== Work required ==
Set down the entries exactly as they appear, apart from the images, which stay out.

== Record extracts ==
*** Begin section ***
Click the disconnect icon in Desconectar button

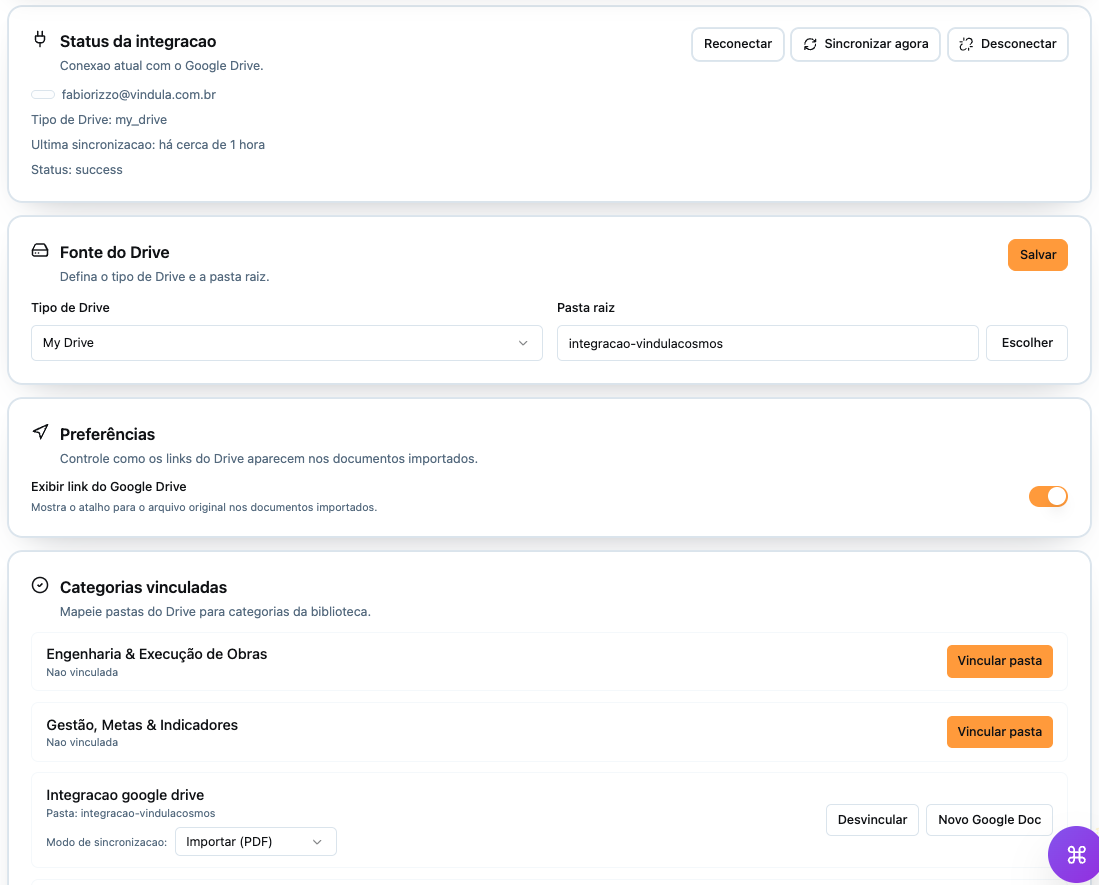point(964,44)
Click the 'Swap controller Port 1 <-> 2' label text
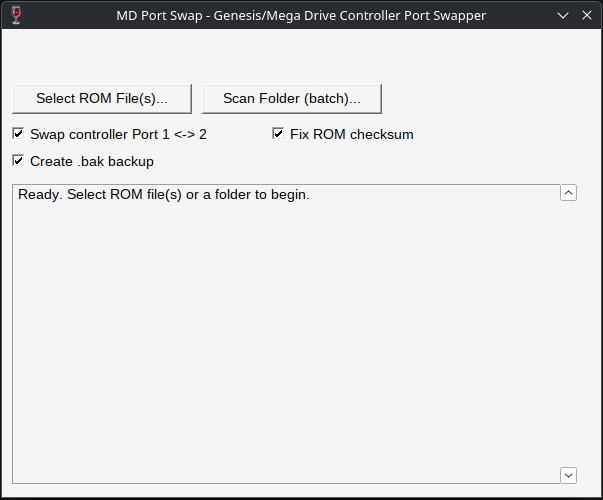The width and height of the screenshot is (603, 500). 118,134
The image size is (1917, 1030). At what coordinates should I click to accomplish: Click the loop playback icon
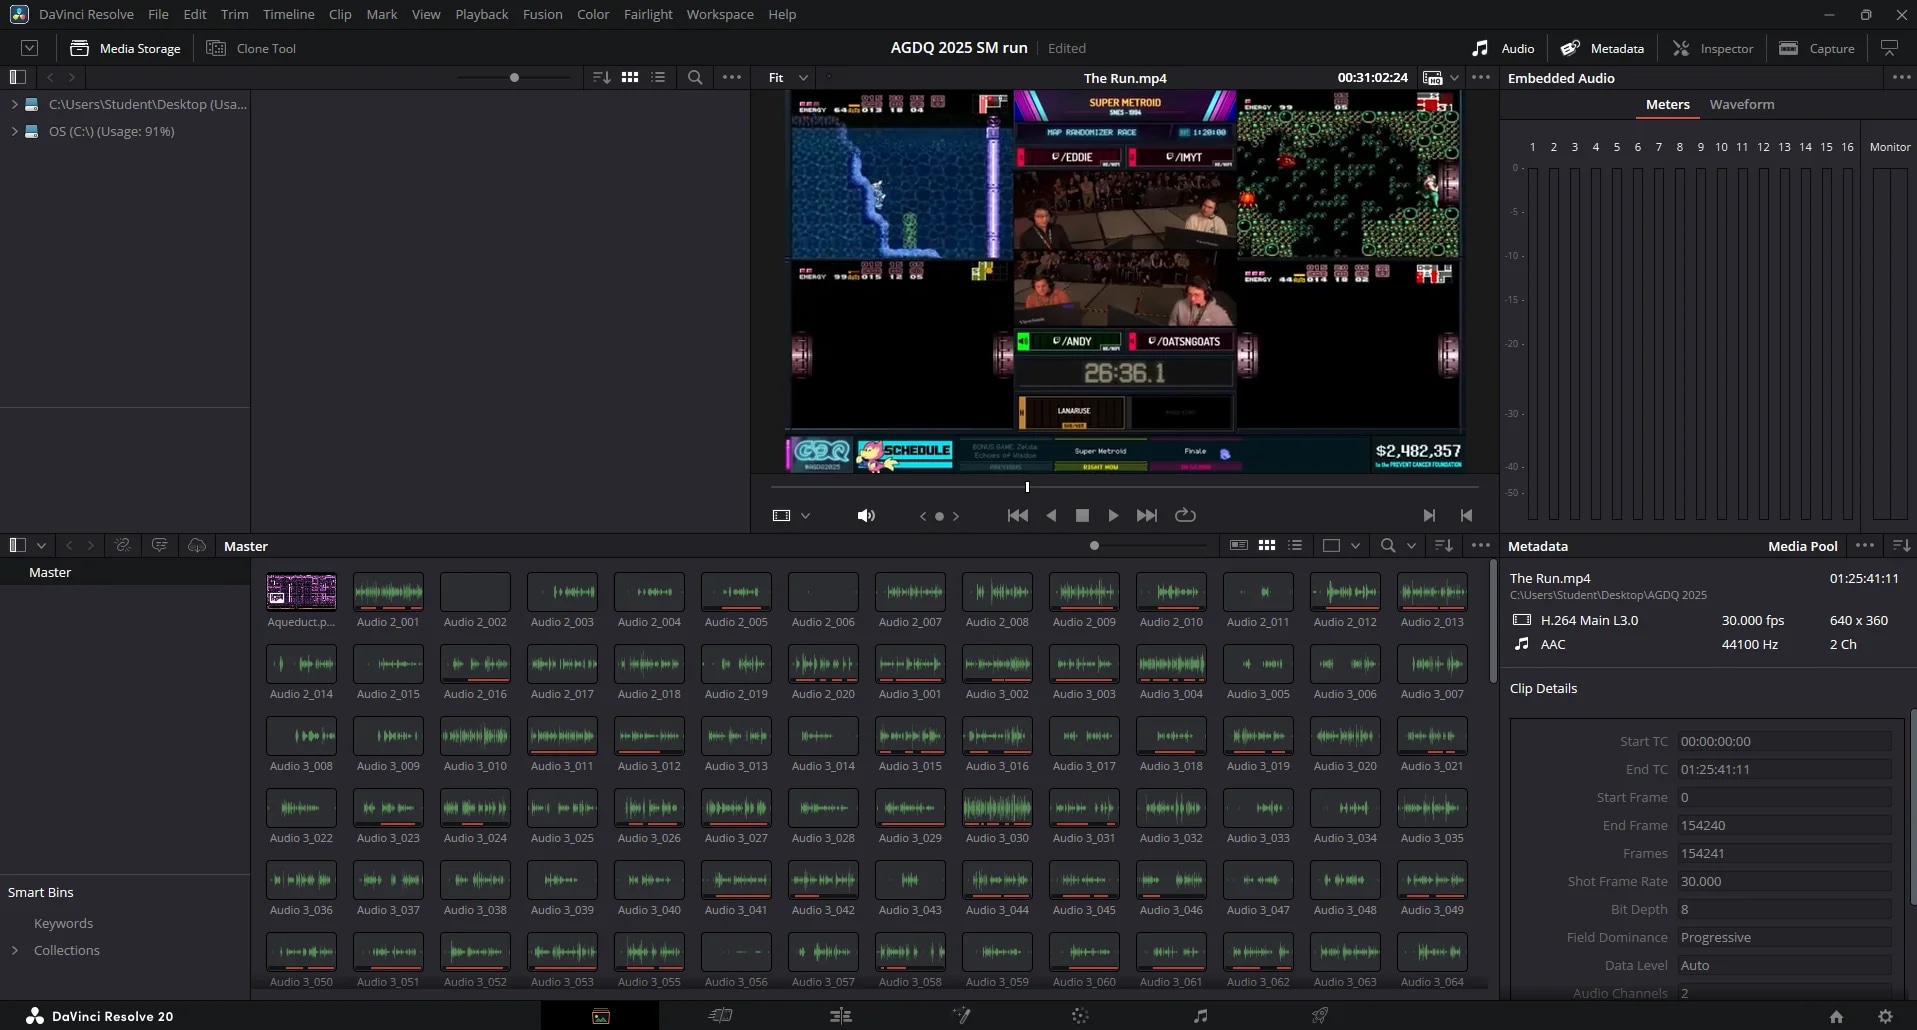click(1185, 515)
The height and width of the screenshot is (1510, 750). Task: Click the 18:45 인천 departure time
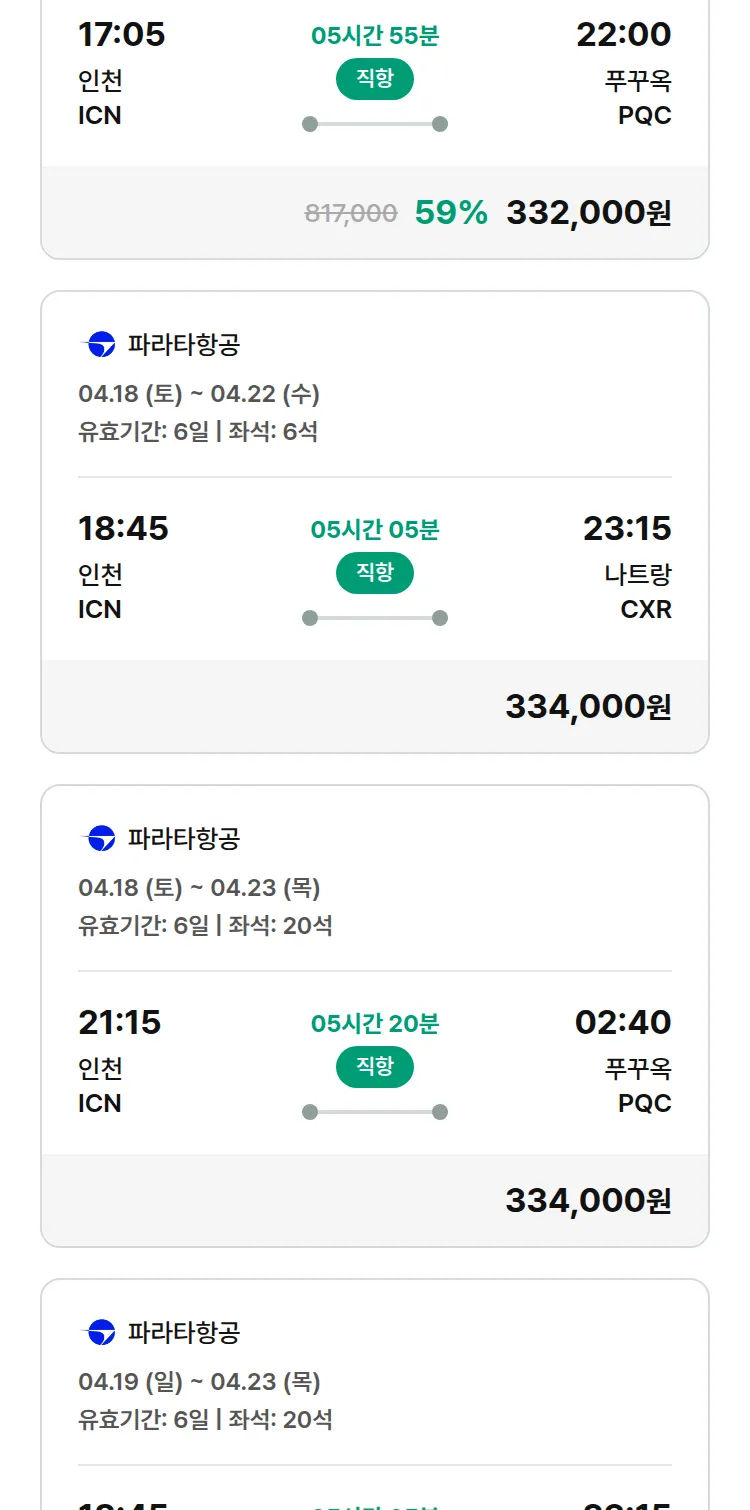pos(123,529)
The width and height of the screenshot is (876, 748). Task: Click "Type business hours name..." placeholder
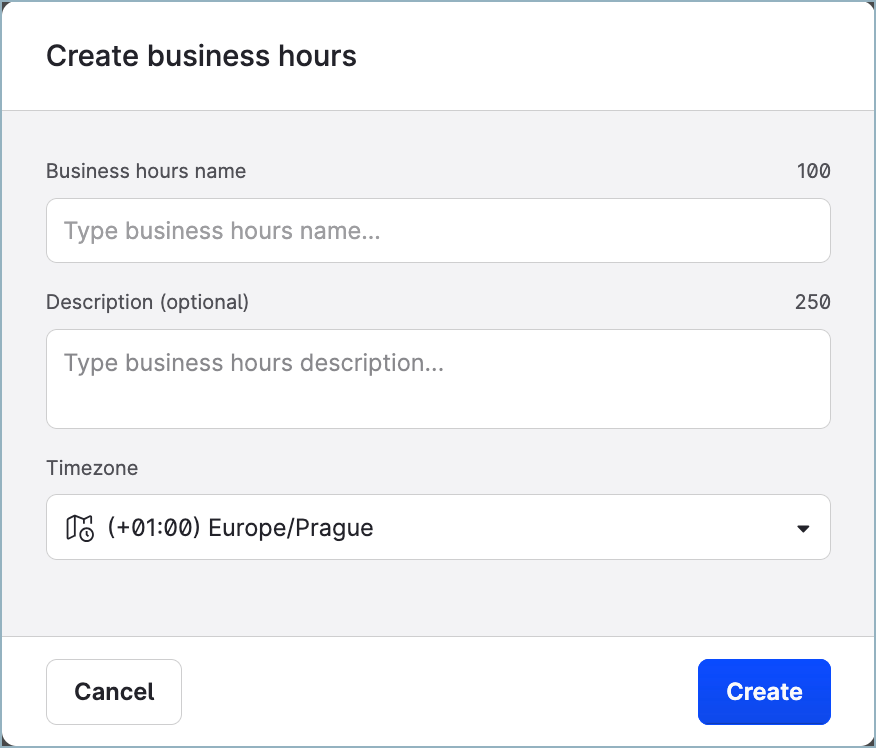(x=222, y=231)
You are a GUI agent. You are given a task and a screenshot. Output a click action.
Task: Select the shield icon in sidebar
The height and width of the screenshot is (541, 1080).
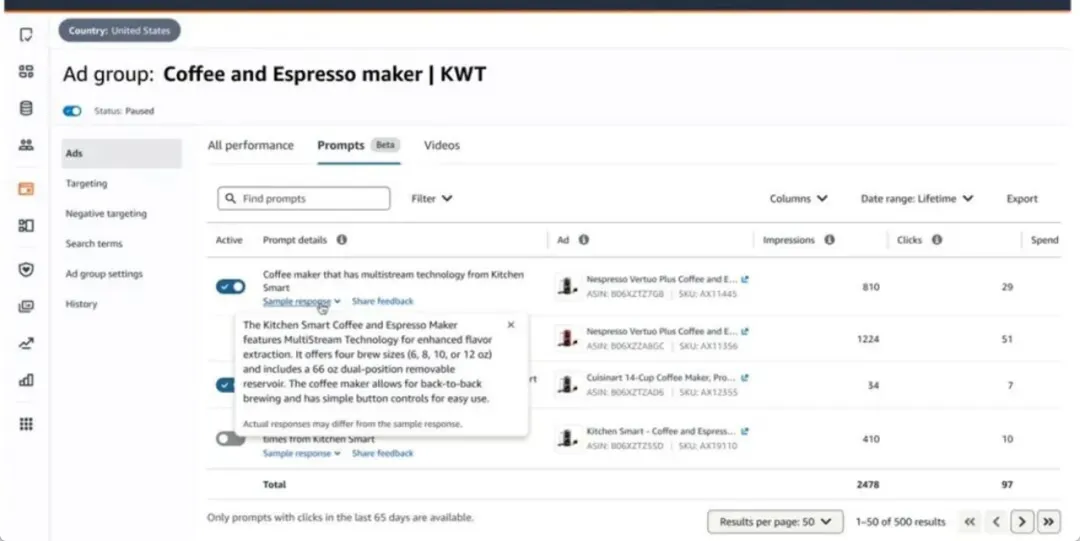point(26,269)
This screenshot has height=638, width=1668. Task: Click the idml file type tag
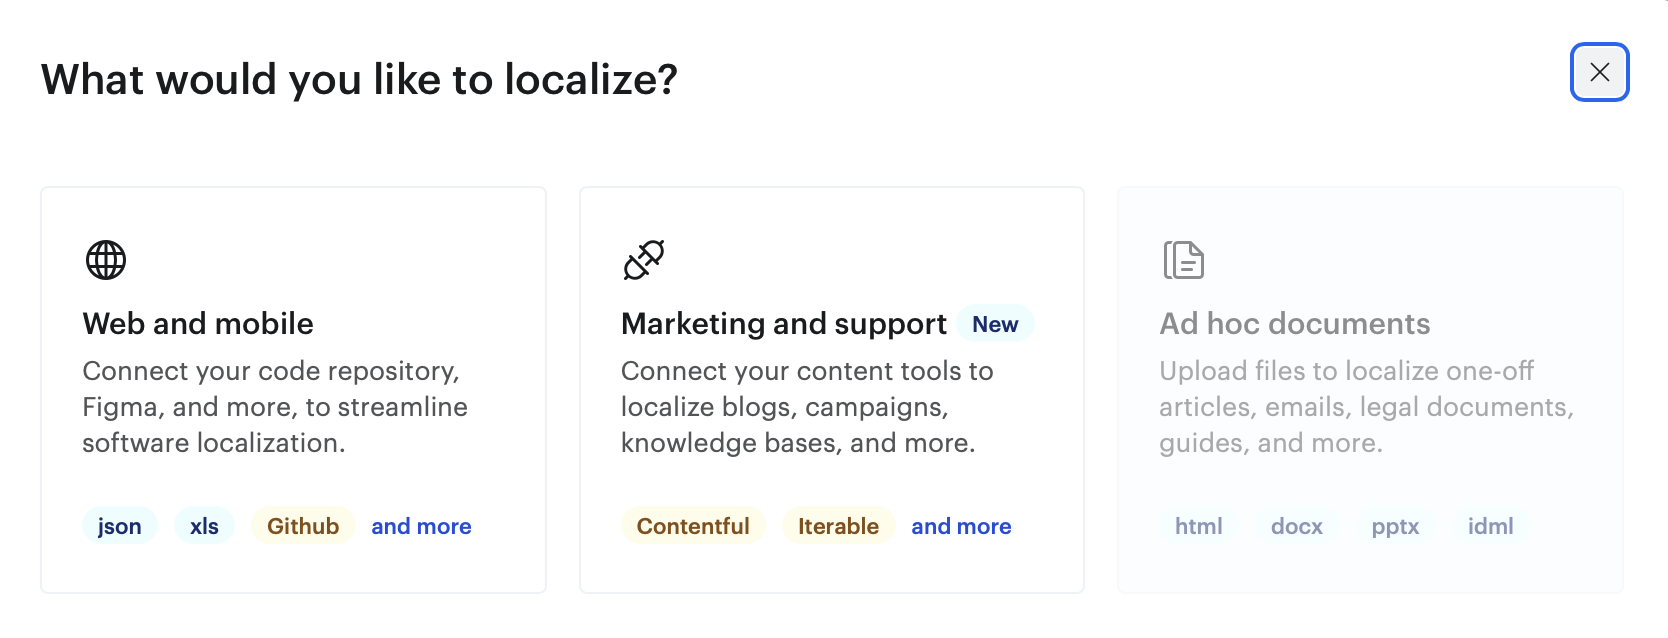click(x=1490, y=526)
*** End section ***
== Answer for this exercise ==
Click the disconnect icon in Desconectar button

point(964,44)
Click the 'Swap controller Port 1 <-> 2' label text
The width and height of the screenshot is (603, 500). 118,134
The image size is (1917, 1030). At what coordinates should I click to accomplish: Click the loop playback icon
click(1185, 515)
The height and width of the screenshot is (1510, 750). Task: Click the 18:45 인천 departure time
pos(123,529)
The width and height of the screenshot is (876, 748). Task: Click "Type business hours name..." placeholder
(x=222, y=231)
You are a GUI agent. You are given a task and a screenshot. Output a click action.
Task: Select the shield icon in sidebar
The height and width of the screenshot is (541, 1080).
point(26,269)
This screenshot has height=638, width=1668. Task: Click the idml file type tag
click(x=1490, y=526)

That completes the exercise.